Geometrical scaling for energies available at the BNL Relativistic Heavy Ion Collider to those at the CERN Large Hadron Collider

TL;DR

This paper investigates how the average transverse momentum of identified hadrons scales with energy and system size from RHIC to LHC, revealing universal patterns and deviations at high energies.

Contribution

It extends geometrical scaling analysis to include LHC energies and compares different collision systems, highlighting system size independence and energy-dependent deviations.

Findings

Average p_T dependence on energy decreases from BES to LHC.

At LHC energies, a deviation from linearity in central collisions is observed.

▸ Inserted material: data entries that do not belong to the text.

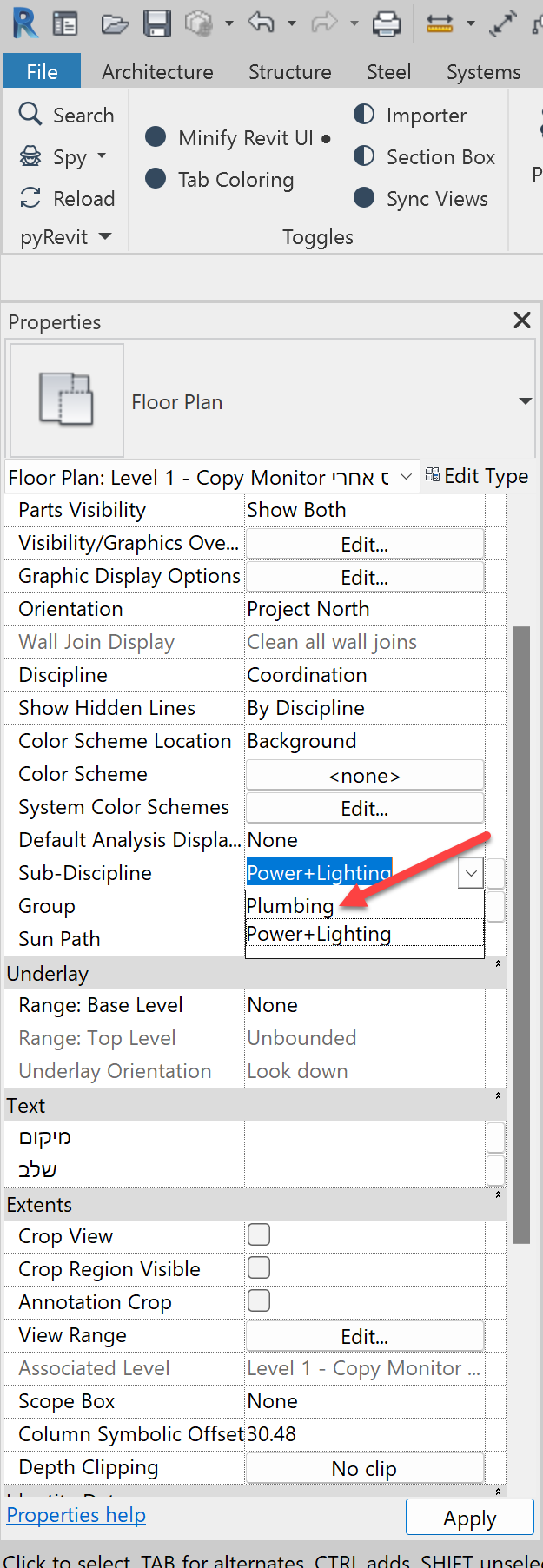Click the Print icon
The width and height of the screenshot is (543, 1568).
(387, 23)
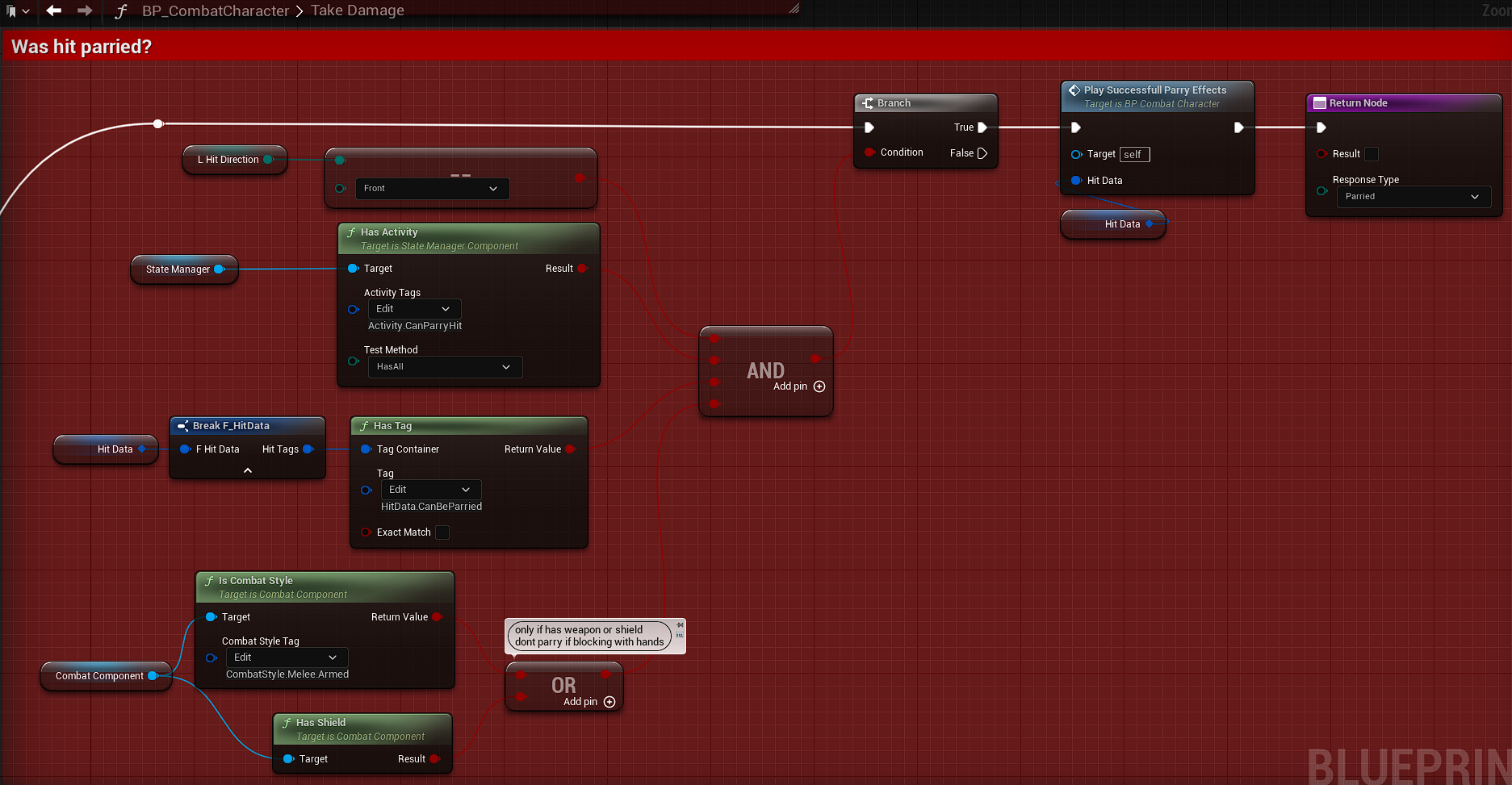
Task: Click the BP_CombatCharacter breadcrumb
Action: (x=215, y=11)
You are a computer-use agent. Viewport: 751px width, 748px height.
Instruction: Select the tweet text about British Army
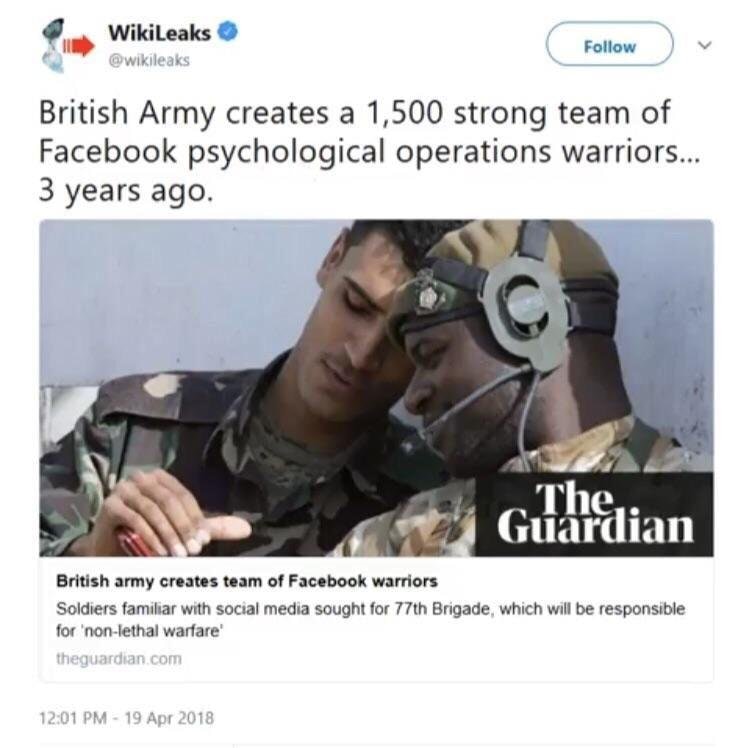pyautogui.click(x=369, y=151)
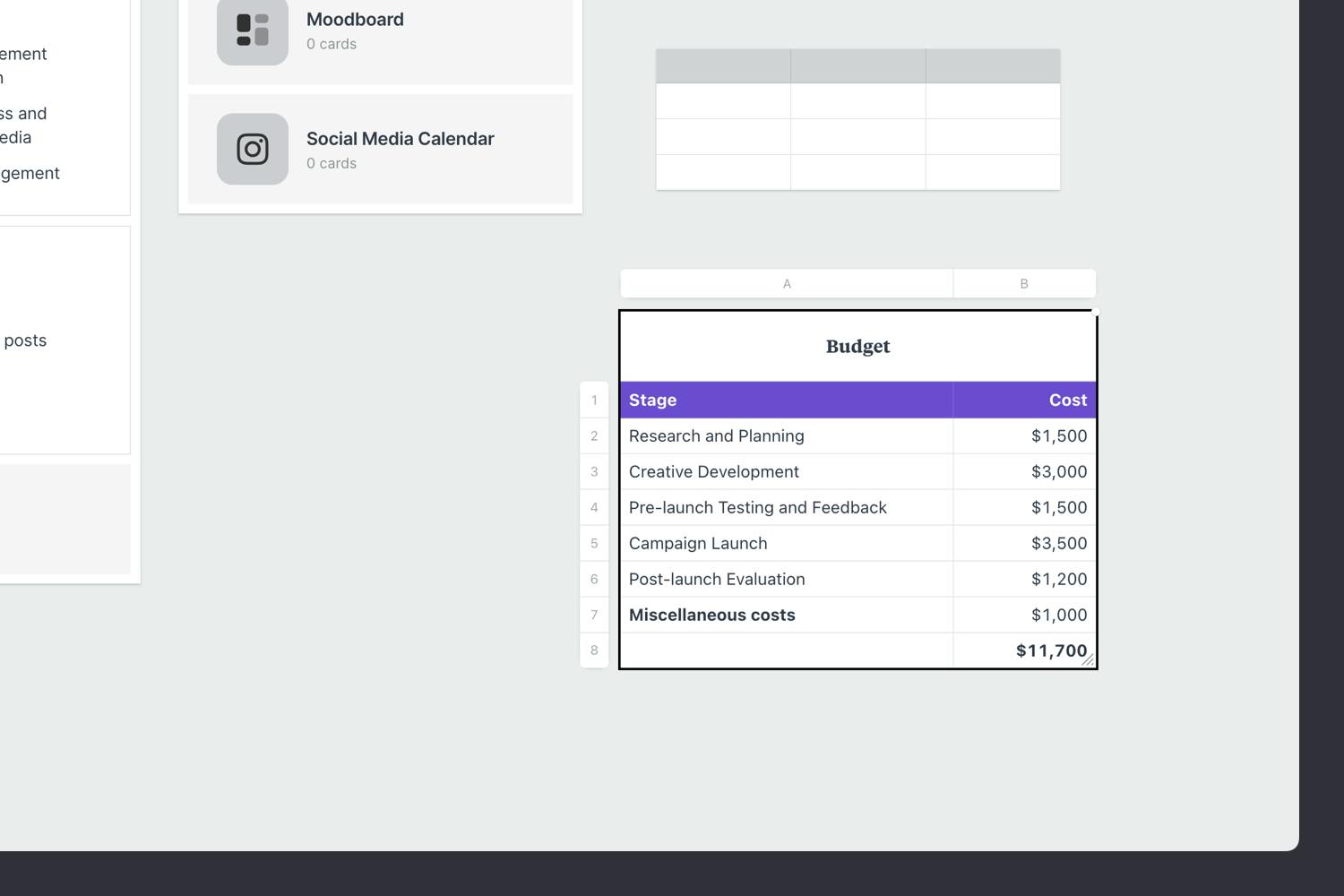Select the $3,500 Campaign Launch cost
Viewport: 1344px width, 896px height.
tap(1024, 544)
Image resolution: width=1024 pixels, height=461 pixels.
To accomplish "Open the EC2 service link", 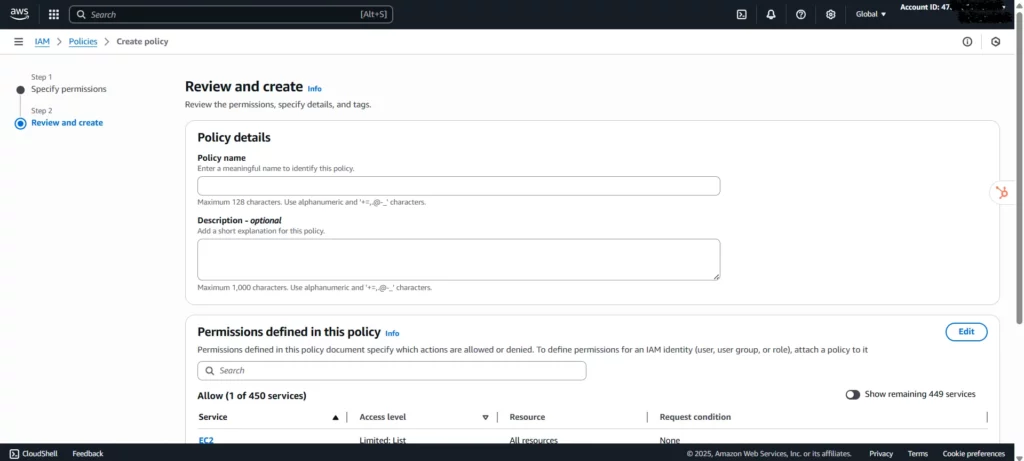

Scaling behaviors are consistent across different collision systems and energies.

Abstract

Based on the recent RHIC and LHC experimental results, the $\langle p_T\rangle$ dependence of identified light flavour charged hadrons on $\sqrt{(\frac{dN}{dy})/S_{\perp}}$, relevant scale in gluon saturation picture, is studied from $\sqrt{s_{NN}}$=7.7 GeV up to 5.02 TeV. This study is extended to the slopes of the $\langle p_T\rangle$ dependence on the particle mass and the $\langle\beta_T\rangle$ parameter from Boltzmann-Gibbs Blast Wave (BGBW) fits of the $p_T$ spectra. A systematic decrease of the slope of the $\langle p_T\rangle$ dependence on $\sqrt{(\frac{dN}{dy})/S_{\perp}}$ from BES to the LHC energies is evidenced. While for the RHIC energies, within the experimental errors, the $\langle p_T\rangle$/$\sqrt{(\frac{dN}{dy})/S_{\perp}}$ does not depend on centrality, at the LHC energies a deviation from a linear behaviour is observed towards the most central collisions. The influence of the corona contribution to the observed trends is discussed. The slopes of the $\langle p_T\rangle$ particle mass dependence and the $\langle\beta_T\rangle$ parameter from BGBW fits scale well with $\sqrt{(\frac{dN}{dy})/S_{\perp}}$. Similar systematic trends for pp at $\sqrt{s}$=7 TeV are in a good agreement with the ones corresponding to Pb-Pb collisions at $\sqrt{s_{NN}}$=2.76 TeV and 5.02 TeV pointing to a system size independent behaviour.